● What is needed
Copy out all of the data exactly as it appears.

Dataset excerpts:
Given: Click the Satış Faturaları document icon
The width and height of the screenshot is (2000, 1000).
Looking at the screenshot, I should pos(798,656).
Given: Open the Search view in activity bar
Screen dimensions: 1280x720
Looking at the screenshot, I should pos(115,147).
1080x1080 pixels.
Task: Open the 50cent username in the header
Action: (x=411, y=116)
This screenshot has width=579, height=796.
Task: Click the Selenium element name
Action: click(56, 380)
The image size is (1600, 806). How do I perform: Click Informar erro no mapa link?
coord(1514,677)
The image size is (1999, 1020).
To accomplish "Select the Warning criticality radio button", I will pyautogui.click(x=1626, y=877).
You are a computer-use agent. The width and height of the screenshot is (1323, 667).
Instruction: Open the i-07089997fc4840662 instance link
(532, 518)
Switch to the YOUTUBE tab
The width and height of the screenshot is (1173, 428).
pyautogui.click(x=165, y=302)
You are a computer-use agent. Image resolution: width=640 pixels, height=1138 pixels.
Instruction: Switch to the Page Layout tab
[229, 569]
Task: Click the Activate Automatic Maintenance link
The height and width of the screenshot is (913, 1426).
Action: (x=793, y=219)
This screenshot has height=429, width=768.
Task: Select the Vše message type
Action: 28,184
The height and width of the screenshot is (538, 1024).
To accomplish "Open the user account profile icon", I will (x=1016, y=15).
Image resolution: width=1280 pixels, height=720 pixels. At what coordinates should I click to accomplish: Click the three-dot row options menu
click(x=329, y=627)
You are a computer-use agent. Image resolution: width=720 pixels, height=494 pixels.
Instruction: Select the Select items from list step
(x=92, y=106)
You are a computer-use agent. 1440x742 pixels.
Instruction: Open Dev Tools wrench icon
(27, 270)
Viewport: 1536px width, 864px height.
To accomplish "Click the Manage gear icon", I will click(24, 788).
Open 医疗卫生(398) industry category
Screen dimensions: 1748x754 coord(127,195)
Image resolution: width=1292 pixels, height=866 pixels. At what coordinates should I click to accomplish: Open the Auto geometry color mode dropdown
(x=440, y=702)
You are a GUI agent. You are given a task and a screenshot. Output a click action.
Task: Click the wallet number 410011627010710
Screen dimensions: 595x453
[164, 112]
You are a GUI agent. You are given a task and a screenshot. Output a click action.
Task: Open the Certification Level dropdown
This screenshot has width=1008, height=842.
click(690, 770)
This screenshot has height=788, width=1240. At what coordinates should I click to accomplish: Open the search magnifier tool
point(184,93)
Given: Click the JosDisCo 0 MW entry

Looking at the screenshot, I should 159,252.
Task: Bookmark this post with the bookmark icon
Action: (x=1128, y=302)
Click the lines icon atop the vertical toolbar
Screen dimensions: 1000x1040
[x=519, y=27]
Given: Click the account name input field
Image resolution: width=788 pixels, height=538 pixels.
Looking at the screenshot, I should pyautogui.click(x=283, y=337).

● Answer for the task
Given: Click the Satış Faturaları document icon
The width and height of the screenshot is (2000, 1000).
Looking at the screenshot, I should pos(798,656).
Given: Open the Search view in activity bar
Screen dimensions: 1280x720
Looking at the screenshot, I should pos(115,147).
1080x1080 pixels.
Task: Open the 50cent username in the header
Action: (x=411, y=116)
This screenshot has width=579, height=796.
Task: Click the Selenium element name
Action: click(56, 380)
The image size is (1600, 806). How do I perform: Click Informar erro no mapa link?
coord(1514,677)
The image size is (1999, 1020).
To accomplish "Select the Warning criticality radio button", I will pyautogui.click(x=1626, y=877).
You are a computer-use agent. The width and height of the screenshot is (1323, 667).
Instruction: Open the i-07089997fc4840662 instance link
(532, 518)
Switch to the YOUTUBE tab
The width and height of the screenshot is (1173, 428).
pyautogui.click(x=165, y=302)
You are a computer-use agent. Image resolution: width=640 pixels, height=1138 pixels.
Instruction: Switch to the Page Layout tab
[229, 569]
Task: Click the Activate Automatic Maintenance link
The height and width of the screenshot is (913, 1426).
Action: (x=793, y=219)
This screenshot has height=429, width=768.
Task: Select the Vše message type
Action: 28,184
The height and width of the screenshot is (538, 1024).
To accomplish "Open the user account profile icon", I will (x=1016, y=15).
Image resolution: width=1280 pixels, height=720 pixels. At what coordinates should I click to accomplish: Click the three-dot row options menu
click(x=329, y=627)
You are a computer-use agent. Image resolution: width=720 pixels, height=494 pixels.
Instruction: Select the Select items from list step
(x=92, y=106)
You are a computer-use agent. 1440x742 pixels.
Instruction: Open Dev Tools wrench icon
(27, 270)
Viewport: 1536px width, 864px height.
To accomplish "Click the Manage gear icon", I will click(24, 788).
Open 医疗卫生(398) industry category
Screen dimensions: 1748x754 coord(127,195)
Image resolution: width=1292 pixels, height=866 pixels. At what coordinates should I click to accomplish: Open the Auto geometry color mode dropdown
(x=440, y=702)
You are a GUI agent. You are given a task and a screenshot. Output a click action.
Task: Click the wallet number 410011627010710
Screen dimensions: 595x453
[164, 112]
You are a GUI agent. You are given a task and a screenshot. Output a click action.
Task: Open the Certification Level dropdown
This screenshot has width=1008, height=842.
click(690, 770)
This screenshot has height=788, width=1240. At what coordinates should I click to accomplish: Open the search magnifier tool
point(184,93)
Given: Click the JosDisCo 0 MW entry

Looking at the screenshot, I should 159,252.
Task: Bookmark this post with the bookmark icon
Action: (x=1128, y=302)
Click the lines icon atop the vertical toolbar
Screen dimensions: 1000x1040
[x=519, y=27]
Given: Click the account name input field
Image resolution: width=788 pixels, height=538 pixels.
Looking at the screenshot, I should pyautogui.click(x=283, y=337).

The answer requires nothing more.